Het Storytelling Festival in Amsterdam beleeft dit jaar zijn negende editie. Het recruteert zijn verhalenvertellers binnen en buiten Nederland, zowel in Japan als om de hoek bij Mozaïek in Bos en Lommer, op storytelling scholen en op andere storytelling festivals. ‘Ieder land heeft een eigen traditie’, vertelt artistiek en zakelijk leider Arjen Barel. ‘Duitse storytellers vertellen vooral sprookjes, in Engeland zijn folk tales weer heel populair.’
Nederland heeft eigenlijk helemaal geen traditie. ‘Dat geeft ons meer vrijheid. Zelf zet ik in op theatralisering. In sommige landen vinden ze dat echt niet kunnen. Ik vind dat het moet. En de interactie met het publiek, die vinden wij hier ook heel belangrijk.’ De vertellers gaan heel verschillend te werk. Sommigen doen hun verhaal op basis van aantekeningen, anderen schrijven het eerst helemaal uit en leren het vervolgens uit hun hoofd.
‘Dat laatste heeft Arabi bijvoorbeeld gedaan’, zegt Barel. ‘Het was de enige manier, want toen hij begon aan Into the Light was zijn Engels nog heel beperkt. Inmiddels spreekt hij de taal veel beter.’ Barel en de zijnen helpen de vertellers hun verhaal te verbeteren en effectiever te presenteren.
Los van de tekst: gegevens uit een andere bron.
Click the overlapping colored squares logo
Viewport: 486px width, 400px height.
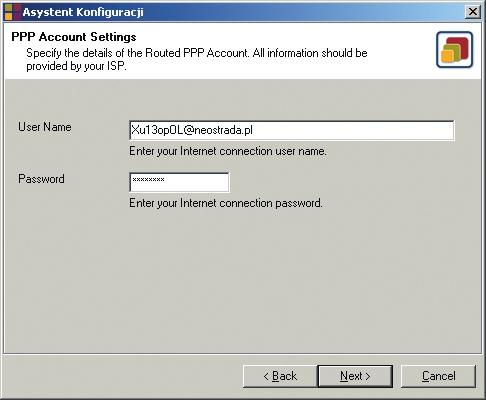[x=455, y=50]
Dit jaar had het Storytelling Festival voor het eerst een apart programma-onderdeel voor vertellers met nog weinig of geen podiumervaring. Deze Portretten gingen zondag in Mozaïek in première. Drie verschillende stories van ieder drie kwartier.
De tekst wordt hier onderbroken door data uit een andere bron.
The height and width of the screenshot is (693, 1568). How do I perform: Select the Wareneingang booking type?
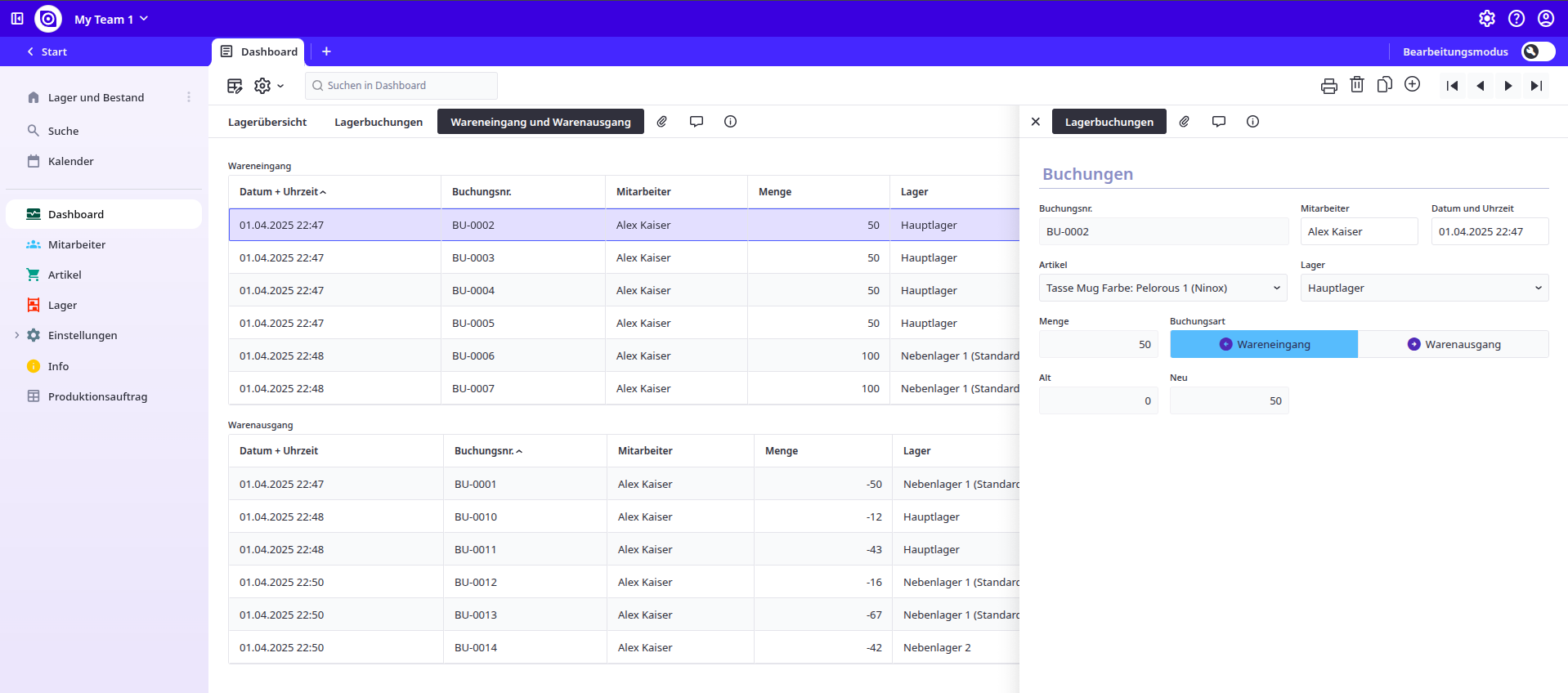pos(1264,344)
(Twee andere vertellers waren om uiteenlopende redenen afgehaakt. Sommige shows begonnen zondag behoorlijk te laat, doordat de kaartverkoop nogal traag verliep. Puur organisatorisch maakt het Storytelling Festival soms een wat rommelige indruk, al nam het publiek daar geen enkele aanstoot aan.)
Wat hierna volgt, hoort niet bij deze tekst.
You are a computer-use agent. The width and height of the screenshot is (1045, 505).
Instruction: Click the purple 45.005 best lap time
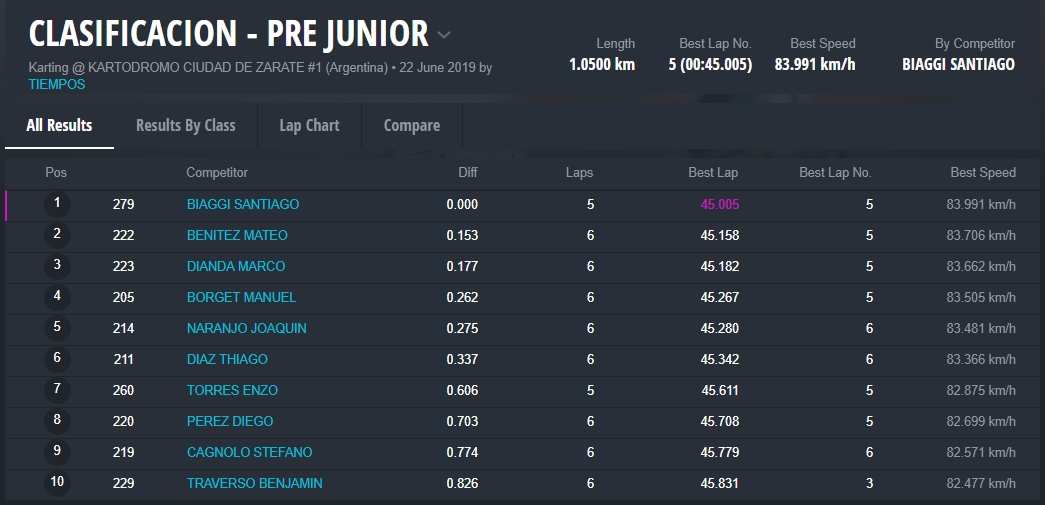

Adnan Atik vertelde over zijn reis door Zuid-Amerika, Gaia Theil over hoe zij als klein meisje op school was gepest, Samir El Hadaoui over … Tja, waarover vertelde Samir. Dat is wat lastiger aan te geven. Eigenlijk ging zijn verhaal over zelfvertrouwen, zelfbewustzijn, geloof in jezelf. Hoe hij dat jarenlang niet had, en gaandeweg toch wist op te bouwen.
Bij El Hadaoui geen dramatisch decor, zoals Syrië, verscheurd door oorlog, noch een dramatische gebeurtenis of verhaallijn. Hij is een doodgewone jongen uit Bos en Lommer, met een doodgewoon verhaal. Over zijn steeds terugkerende tweestrijd als puber: voetballen met zijn vriendjes of doorlezen in Plato’s De ideale staat?
Over het dilemma na zijn eindexamen. Doorstuderen, natuurlijk. Maar wat dan? Na een paar mislukte pogingen vindt hij zijn draai: hij wordt leraar Maatschappijleer. ‘Aan een paar van de moeilijkste scholen in Amsterdam.’ Inmiddels heeft hij een eigen bedrijf in trainingen en coaching. Binnenkort gaat hij trouwen.
El Hadaoui’s zelfportret laat zien hoe je met zulk alledaags materiaal een boeiend verhaal kunt maken. Adnan Atik demonstreerde dat een avontuurlijke reis niet vanzelf tot een spannend verhaal leidt. Geestig en innemend is hij zeker. Ter verbeelding van zijn reisgenoten sjouwde Atik rond met modepoppen die hij kleren en attributen aantrok. Maar zijn vertelling miste een pointe of ontwikkeling.
Theil heb ik niet kunnen zien. Helaas, want van de drie zelfportretteurs leek zij de publieksfavoriet, zo viel na afloop aan de bar te beluisteren. De toeschouwers reageerden heel anders dan in de schouwburg. Meer als fanatieke fans van het genre en van de vertellers, hetgeen warm en sympathiek overkwam. Voor een niet-ingewijde als deze recensent bood het festival een goede introductie in de storytelling.